[TEXT SEGMENT — start]

In a move expected to generate controversy, the U.S. Forest Service and Bureau of Land Management are developing plans to restrict the vehicles to designated routes and areas.

Federal officials say the proposal is essential to curb environmental damage and ease conflict among users of public lands. Nationally, they cite a sevenfold increase from 1972 to 2000 in the number of off-roaders to 36 million.

"The days of blazing new trails are coming to an end," said Leo Drumm, off-highway vehicle coordinator for the Nevada BLM. "Off-highway vehicles are a legitimate use of public land, but there has to be some controls."

Nowhere would the proposed changes have a bigger effect than Nevada and its wide-open spaces.

The federal government controls 87 percent of the state, and Nevada is home to the largest national forest outside Alaska: the 6.3-million-acre Humboldt-Toiyabe.

While the vast majority of Nevada's backcountry is currently unrestricted to off-roaders, federal land managers have begun the process to ban travel off designated routes and areas.

[TEXT SEGMENT — finish]

## TASK REQUIREMENTS
A. Answer these from the off-highway vehicle passage, one line each:
(i) How many people nationally were off-roading by 2000?
(ii) What position does Leo Drumm hold?
(iii) What percentage of Nevada does the federal government control?
B. Please carry the off-highway vehicle passage forward from its final sentence.
The material has nothing to do with any of this.

[DATA SECTION — start]

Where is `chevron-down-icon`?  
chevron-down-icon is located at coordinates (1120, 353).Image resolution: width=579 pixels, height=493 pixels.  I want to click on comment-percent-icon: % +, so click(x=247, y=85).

[DATA SECTION — finish]

## OUTPUTS BY TASK
A.
(i) 36 million
(ii) Off-highway vehicle coordinator for the Nevada BLM
(iii) 87 percent

B.
And while the changes might be most dramatic in Nevada, similar efforts to address off-road travel are under way across the West.

"We're all recognizing at the same time the need to work on this issue," said Bob Vaught, supervisor of the Humboldt-Toiyabe. "There's widespread agreement that we need to do a better job of managing off-highway vehicle use."

Even though a Forest Service national off-road policy awaits final action nearly a year after it was unveiled, individual national forests are being encouraged to address the issue because of soaring off-road use.

Federal land managers are taking a cue from Forest Service chief Dale Bosworth, who identified unmanaged recreation as one of the four biggest threats to national forests.

BLM Director Kathleen Clarke shares Bosworth's concerns.

Environmental and motorized recreation groups praise federal officials for confronting the issue, but they say a battle looms over which roads and trails to close and keep open.

Conservationists said they're concerned not enough roads will be closed to protect wildlife and habitat.

"We need to encourage them to act in a way that will result in real on-the-ground protection," said Jeremy Garncarz of the Wilderness Society's Denver office. "We're losing wildlife habitat on a daily basis because of these problems."

Most hunters welcome the push to keep off-road vehicles to designated routes and areas, said Stan Rauch, hunter outreach coordinator of the Washington, D.C.-based National Trails and Waters Coalition, which seeks better management of the vehicles on public land.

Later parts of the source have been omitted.